#### Listed entries:
/---

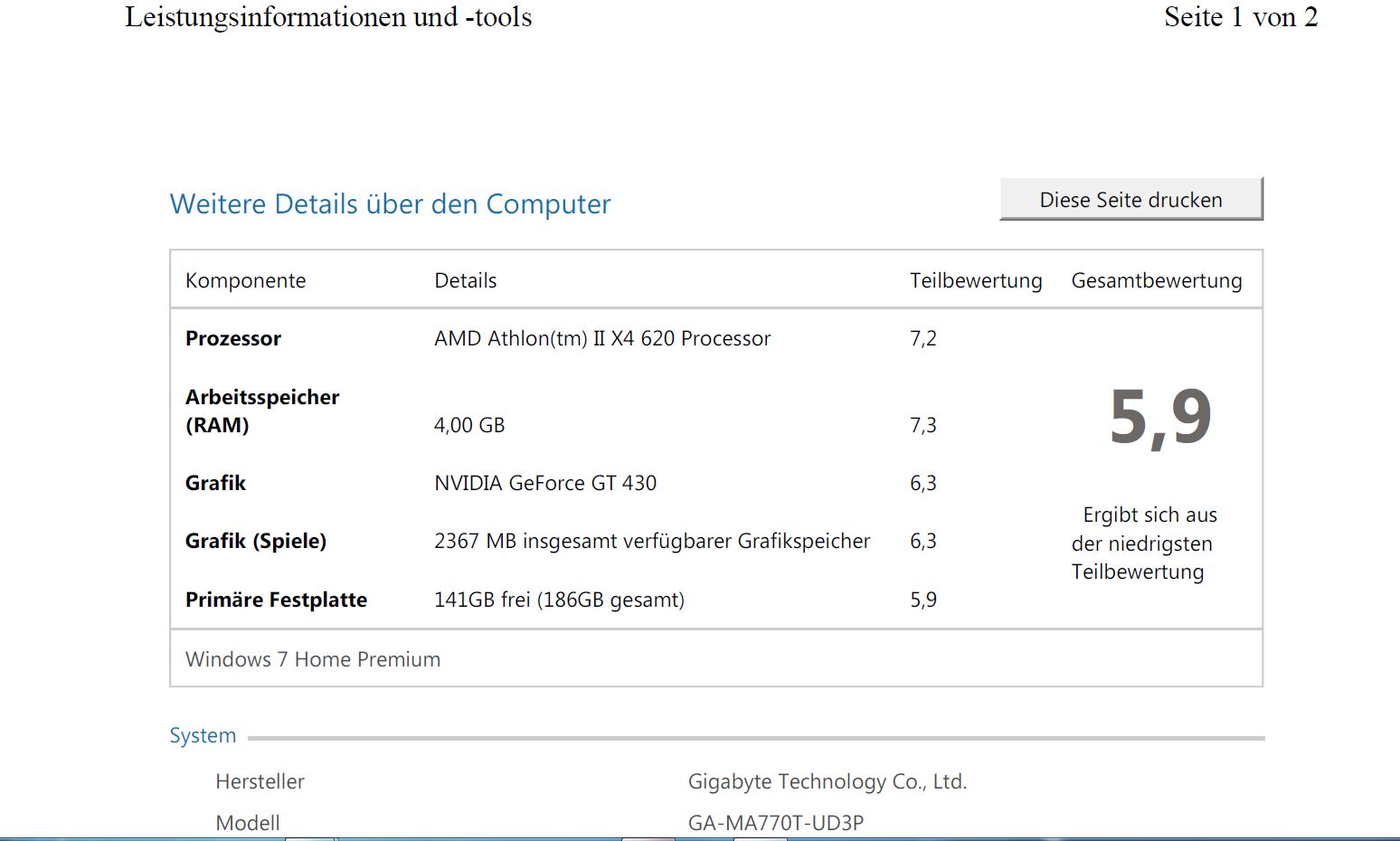Image resolution: width=1400 pixels, height=841 pixels.
Task: Select the 'Grafik' row label
Action: [x=215, y=484]
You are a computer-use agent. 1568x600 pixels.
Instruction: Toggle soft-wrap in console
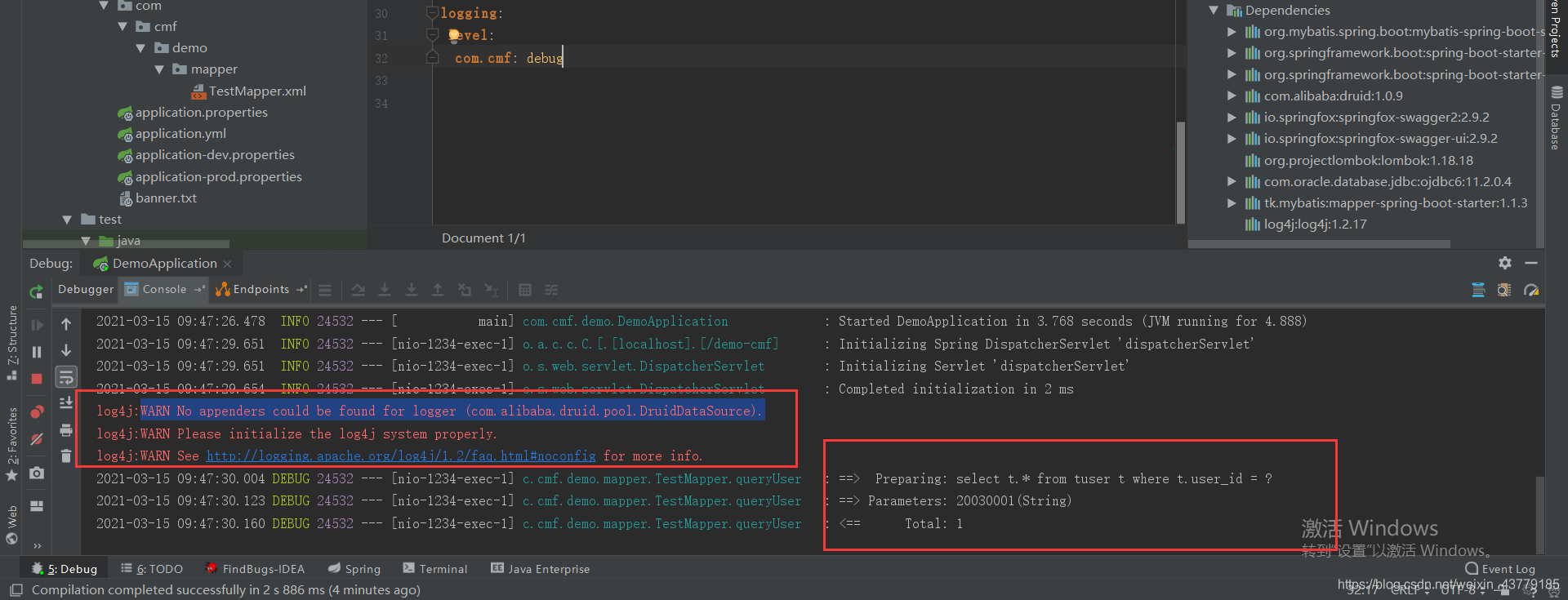pyautogui.click(x=66, y=376)
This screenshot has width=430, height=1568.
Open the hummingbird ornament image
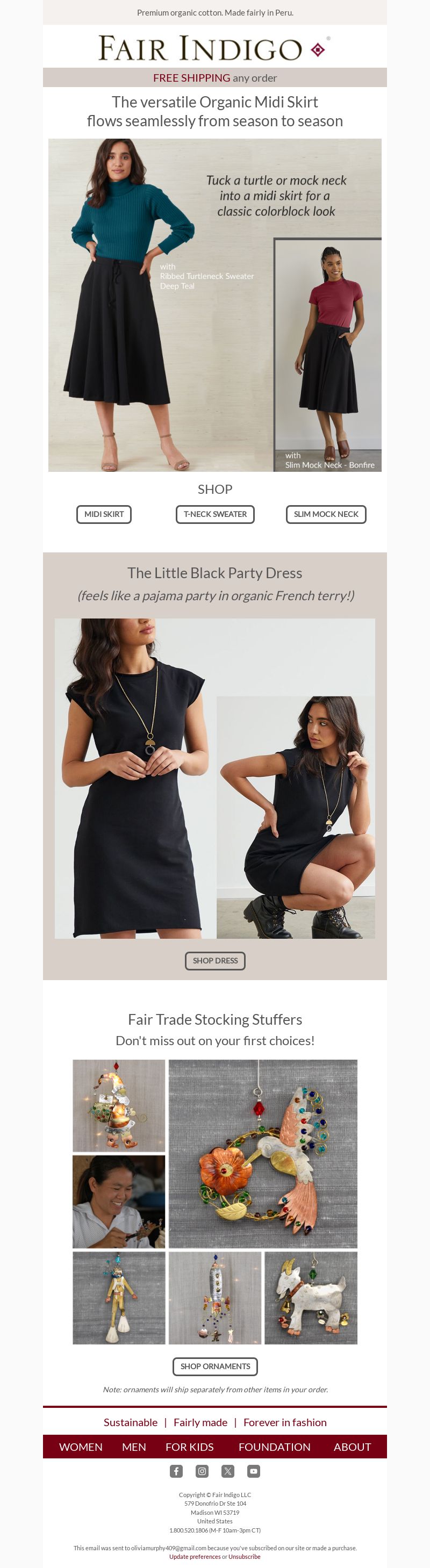tap(263, 1154)
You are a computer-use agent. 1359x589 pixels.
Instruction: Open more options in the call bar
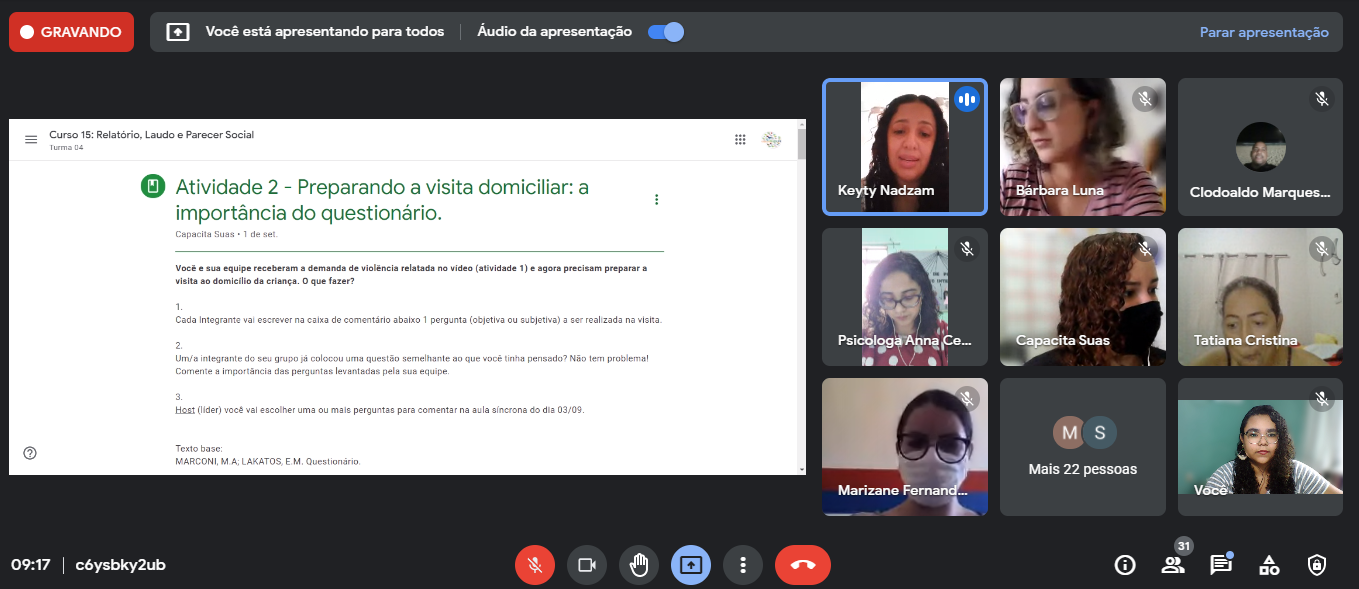pyautogui.click(x=743, y=565)
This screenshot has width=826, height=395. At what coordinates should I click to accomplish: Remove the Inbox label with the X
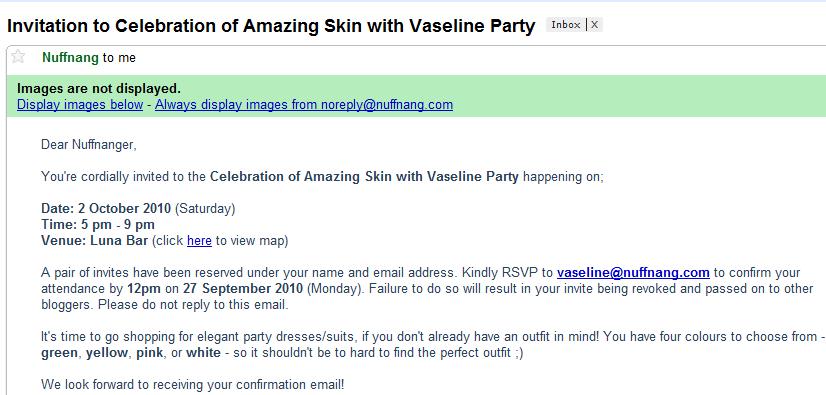[x=594, y=25]
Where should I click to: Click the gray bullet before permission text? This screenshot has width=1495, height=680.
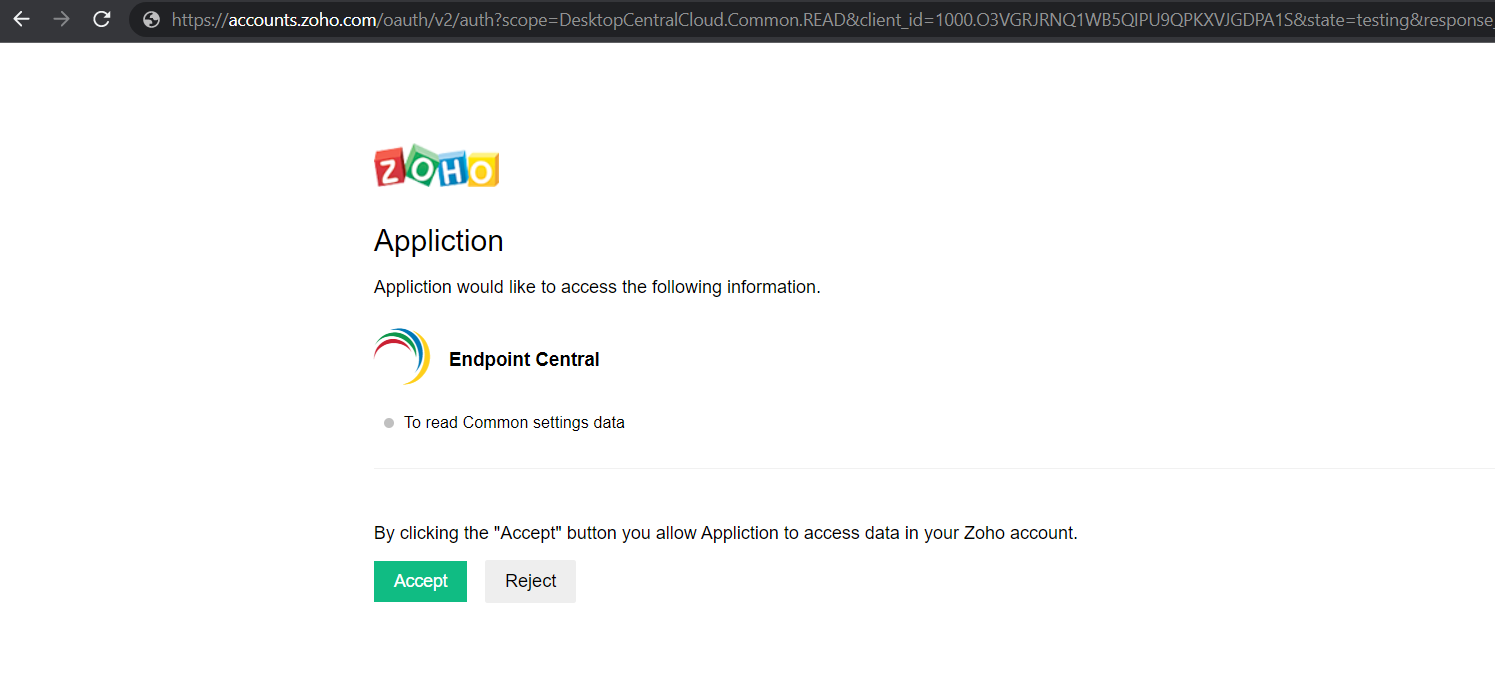tap(389, 423)
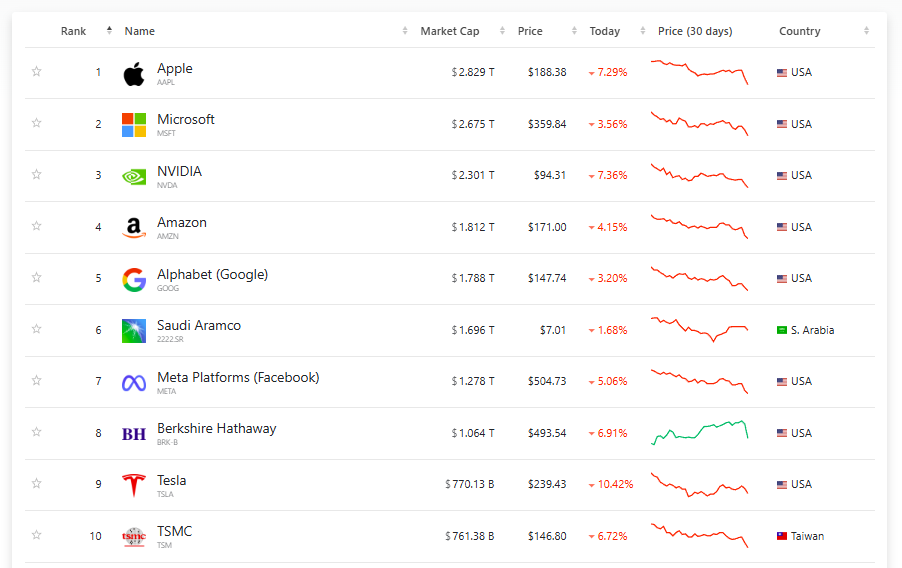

\---

#### Task details:
Can you write out all of the records above again with "computer-use agent" replaced by "desktop automation agent" and everything else unchanged? Leave the pictures out.

#### Correct response:
Image resolution: width=1400 pixels, height=841 pixels.
Task: Select the 'Grafik' row label
Action: [x=215, y=484]
You are a desktop automation agent. 1568x600 pixels.
Instruction: Toggle soft-wrap in console
pyautogui.click(x=66, y=376)
This screenshot has width=430, height=1568.
Open the hummingbird ornament image
tap(263, 1154)
You are a desktop automation agent. 1359x589 pixels.
Instruction: Open more options in the call bar
pyautogui.click(x=743, y=565)
This screenshot has width=826, height=395. At what coordinates should I click to accomplish: Remove the Inbox label with the X
[x=594, y=25]
Where should I click to: Click the gray bullet before permission text? This screenshot has width=1495, height=680.
tap(389, 423)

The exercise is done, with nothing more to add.